▶ **Activity**
Each and every line of the data must appear exactly as given.

▶ **Source material**
*** Begin section ***
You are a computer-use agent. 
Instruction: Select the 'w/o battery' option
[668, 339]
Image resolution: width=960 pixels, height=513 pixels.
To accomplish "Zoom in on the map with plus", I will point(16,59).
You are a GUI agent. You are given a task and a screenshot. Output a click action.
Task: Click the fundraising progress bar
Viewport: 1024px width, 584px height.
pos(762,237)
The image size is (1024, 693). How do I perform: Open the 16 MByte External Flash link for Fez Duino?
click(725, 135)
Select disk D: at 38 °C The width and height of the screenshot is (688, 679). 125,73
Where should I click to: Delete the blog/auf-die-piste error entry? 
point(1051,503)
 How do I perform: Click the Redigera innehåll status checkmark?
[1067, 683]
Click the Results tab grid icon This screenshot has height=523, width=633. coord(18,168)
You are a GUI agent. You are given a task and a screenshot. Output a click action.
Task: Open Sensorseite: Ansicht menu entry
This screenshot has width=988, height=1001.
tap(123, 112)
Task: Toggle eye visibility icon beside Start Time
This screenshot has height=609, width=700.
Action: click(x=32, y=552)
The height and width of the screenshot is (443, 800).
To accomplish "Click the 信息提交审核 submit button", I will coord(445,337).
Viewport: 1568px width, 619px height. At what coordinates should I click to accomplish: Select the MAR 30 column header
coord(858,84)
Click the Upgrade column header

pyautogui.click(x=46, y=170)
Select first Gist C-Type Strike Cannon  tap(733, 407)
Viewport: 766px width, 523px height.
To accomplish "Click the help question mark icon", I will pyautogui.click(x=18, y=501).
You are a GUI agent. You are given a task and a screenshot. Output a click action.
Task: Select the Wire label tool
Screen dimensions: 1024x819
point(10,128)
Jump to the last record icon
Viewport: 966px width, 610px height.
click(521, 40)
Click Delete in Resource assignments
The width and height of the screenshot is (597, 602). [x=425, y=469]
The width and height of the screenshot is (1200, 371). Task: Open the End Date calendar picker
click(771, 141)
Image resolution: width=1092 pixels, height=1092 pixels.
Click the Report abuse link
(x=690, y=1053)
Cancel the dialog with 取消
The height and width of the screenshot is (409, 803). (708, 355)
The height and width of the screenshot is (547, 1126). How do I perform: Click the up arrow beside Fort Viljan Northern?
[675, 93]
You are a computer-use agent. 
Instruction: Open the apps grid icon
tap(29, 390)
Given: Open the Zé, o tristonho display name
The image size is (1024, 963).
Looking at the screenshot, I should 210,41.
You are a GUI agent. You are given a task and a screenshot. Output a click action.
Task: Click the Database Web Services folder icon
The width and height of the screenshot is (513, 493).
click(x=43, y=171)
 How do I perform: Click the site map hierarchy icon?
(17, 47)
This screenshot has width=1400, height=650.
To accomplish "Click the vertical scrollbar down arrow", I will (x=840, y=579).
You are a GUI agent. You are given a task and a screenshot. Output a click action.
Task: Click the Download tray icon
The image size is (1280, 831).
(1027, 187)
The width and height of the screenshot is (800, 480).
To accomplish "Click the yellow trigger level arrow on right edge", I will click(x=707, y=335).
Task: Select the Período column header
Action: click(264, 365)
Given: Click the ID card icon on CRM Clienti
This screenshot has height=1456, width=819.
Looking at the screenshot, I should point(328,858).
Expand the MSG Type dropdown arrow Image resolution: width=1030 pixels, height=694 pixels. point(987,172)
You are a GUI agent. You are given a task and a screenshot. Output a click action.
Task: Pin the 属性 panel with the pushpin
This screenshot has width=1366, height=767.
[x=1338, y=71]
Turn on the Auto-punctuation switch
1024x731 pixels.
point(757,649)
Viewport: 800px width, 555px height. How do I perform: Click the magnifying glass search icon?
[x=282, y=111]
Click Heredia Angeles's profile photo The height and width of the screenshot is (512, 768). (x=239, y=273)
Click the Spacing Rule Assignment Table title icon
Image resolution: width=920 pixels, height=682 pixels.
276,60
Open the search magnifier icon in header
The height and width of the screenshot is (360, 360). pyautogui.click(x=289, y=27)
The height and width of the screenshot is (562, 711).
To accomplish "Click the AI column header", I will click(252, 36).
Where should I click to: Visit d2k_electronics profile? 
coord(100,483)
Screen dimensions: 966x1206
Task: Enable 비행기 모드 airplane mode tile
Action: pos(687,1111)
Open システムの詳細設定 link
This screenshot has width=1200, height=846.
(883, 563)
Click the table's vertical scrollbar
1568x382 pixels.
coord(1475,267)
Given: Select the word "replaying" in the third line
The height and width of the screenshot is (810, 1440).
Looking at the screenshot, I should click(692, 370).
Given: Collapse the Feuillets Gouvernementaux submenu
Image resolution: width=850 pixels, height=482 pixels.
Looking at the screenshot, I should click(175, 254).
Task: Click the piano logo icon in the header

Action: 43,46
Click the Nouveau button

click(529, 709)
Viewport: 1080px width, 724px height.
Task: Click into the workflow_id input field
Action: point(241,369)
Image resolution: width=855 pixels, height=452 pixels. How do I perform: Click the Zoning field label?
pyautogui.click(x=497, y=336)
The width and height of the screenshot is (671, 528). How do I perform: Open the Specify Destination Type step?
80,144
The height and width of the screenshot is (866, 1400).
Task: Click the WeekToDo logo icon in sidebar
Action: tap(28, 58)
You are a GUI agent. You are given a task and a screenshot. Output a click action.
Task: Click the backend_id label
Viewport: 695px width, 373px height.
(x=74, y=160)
*** End section ***
▶ **Answer for this exercise**
You are a computer-use agent. 
Instruction: Select the 'w/o battery' option
[668, 339]
Image resolution: width=960 pixels, height=513 pixels.
To accomplish "Zoom in on the map with plus", I will point(16,59).
You are a GUI agent. You are given a task and a screenshot. Output a click action.
Task: Click the fundraising progress bar
Viewport: 1024px width, 584px height.
pos(762,237)
The image size is (1024, 693). How do I perform: Open the 16 MByte External Flash link for Fez Duino?
click(725, 135)
Select disk D: at 38 °C The width and height of the screenshot is (688, 679). 125,73
Where should I click to: Delete the blog/auf-die-piste error entry? 
point(1051,503)
 How do I perform: Click the Redigera innehåll status checkmark?
[1067, 683]
Click the Results tab grid icon This screenshot has height=523, width=633. coord(18,168)
You are a GUI agent. You are given a task and a screenshot. Output a click action.
Task: Open Sensorseite: Ansicht menu entry
This screenshot has width=988, height=1001.
tap(123, 112)
Task: Toggle eye visibility icon beside Start Time
This screenshot has height=609, width=700.
Action: click(x=32, y=552)
The height and width of the screenshot is (443, 800).
To accomplish "Click the 信息提交审核 submit button", I will coord(445,337).
Viewport: 1568px width, 619px height. At what coordinates should I click to accomplish: Select the MAR 30 column header
coord(858,84)
Click the Upgrade column header

pyautogui.click(x=46, y=170)
Select first Gist C-Type Strike Cannon  tap(733, 407)
Viewport: 766px width, 523px height.
To accomplish "Click the help question mark icon", I will pyautogui.click(x=18, y=501).
You are a GUI agent. You are given a task and a screenshot. Output a click action.
Task: Select the Wire label tool
Screen dimensions: 1024x819
point(10,128)
Jump to the last record icon
Viewport: 966px width, 610px height.
click(521, 40)
Click Delete in Resource assignments
The width and height of the screenshot is (597, 602). [x=425, y=469]
The width and height of the screenshot is (1200, 371). Task: Open the End Date calendar picker
click(771, 141)
Image resolution: width=1092 pixels, height=1092 pixels.
Click the Report abuse link
(x=690, y=1053)
Cancel the dialog with 取消
The height and width of the screenshot is (409, 803). (708, 355)
The height and width of the screenshot is (547, 1126). How do I perform: Click the up arrow beside Fort Viljan Northern?
[675, 93]
You are a computer-use agent. 
Instruction: Open the apps grid icon
tap(29, 390)
Given: Open the Zé, o tristonho display name
The image size is (1024, 963).
Looking at the screenshot, I should 210,41.
You are a GUI agent. You are given a task and a screenshot. Output a click action.
Task: Click the Database Web Services folder icon
The width and height of the screenshot is (513, 493).
click(x=43, y=171)
 How do I perform: Click the site map hierarchy icon?
(17, 47)
This screenshot has width=1400, height=650.
To accomplish "Click the vertical scrollbar down arrow", I will (x=840, y=579).
You are a GUI agent. You are given a task and a screenshot. Output a click action.
Task: Click the Download tray icon
The image size is (1280, 831).
(1027, 187)
The width and height of the screenshot is (800, 480).
To accomplish "Click the yellow trigger level arrow on right edge", I will click(x=707, y=335).
Task: Select the Período column header
Action: click(264, 365)
Given: Click the ID card icon on CRM Clienti
This screenshot has height=1456, width=819.
Looking at the screenshot, I should point(328,858).
Expand the MSG Type dropdown arrow Image resolution: width=1030 pixels, height=694 pixels. point(987,172)
You are a GUI agent. You are given a task and a screenshot. Output a click action.
Task: Pin the 属性 panel with the pushpin
This screenshot has width=1366, height=767.
[x=1338, y=71]
Turn on the Auto-punctuation switch
1024x731 pixels.
point(757,649)
Viewport: 800px width, 555px height. How do I perform: Click the magnifying glass search icon?
[x=282, y=111]
Click Heredia Angeles's profile photo The height and width of the screenshot is (512, 768). (x=239, y=273)
Click the Spacing Rule Assignment Table title icon
Image resolution: width=920 pixels, height=682 pixels.
276,60
Open the search magnifier icon in header
The height and width of the screenshot is (360, 360). pyautogui.click(x=289, y=27)
The height and width of the screenshot is (562, 711).
To accomplish "Click the AI column header", I will click(252, 36).
Where should I click to: Visit d2k_electronics profile? 
coord(100,483)
Screen dimensions: 966x1206
Task: Enable 비행기 모드 airplane mode tile
Action: pos(687,1111)
Open システムの詳細設定 link
This screenshot has width=1200, height=846.
(883, 563)
Click the table's vertical scrollbar
1568x382 pixels.
coord(1475,267)
Given: Select the word "replaying" in the third line
The height and width of the screenshot is (810, 1440).
Looking at the screenshot, I should click(692, 370).
Given: Collapse the Feuillets Gouvernementaux submenu
Image resolution: width=850 pixels, height=482 pixels.
Looking at the screenshot, I should click(175, 254).
Task: Click the piano logo icon in the header

Action: 43,46
Click the Nouveau button

click(529, 709)
Viewport: 1080px width, 724px height.
Task: Click into the workflow_id input field
Action: point(241,369)
Image resolution: width=855 pixels, height=452 pixels. How do I perform: Click the Zoning field label?
pyautogui.click(x=497, y=336)
The width and height of the screenshot is (671, 528). How do I perform: Open the Specify Destination Type step?
80,144
The height and width of the screenshot is (866, 1400).
Task: Click the WeekToDo logo icon in sidebar
Action: tap(28, 58)
You are a GUI agent. You are given a task and a screenshot. Output a click action.
Task: Click the backend_id label
Viewport: 695px width, 373px height.
(x=74, y=160)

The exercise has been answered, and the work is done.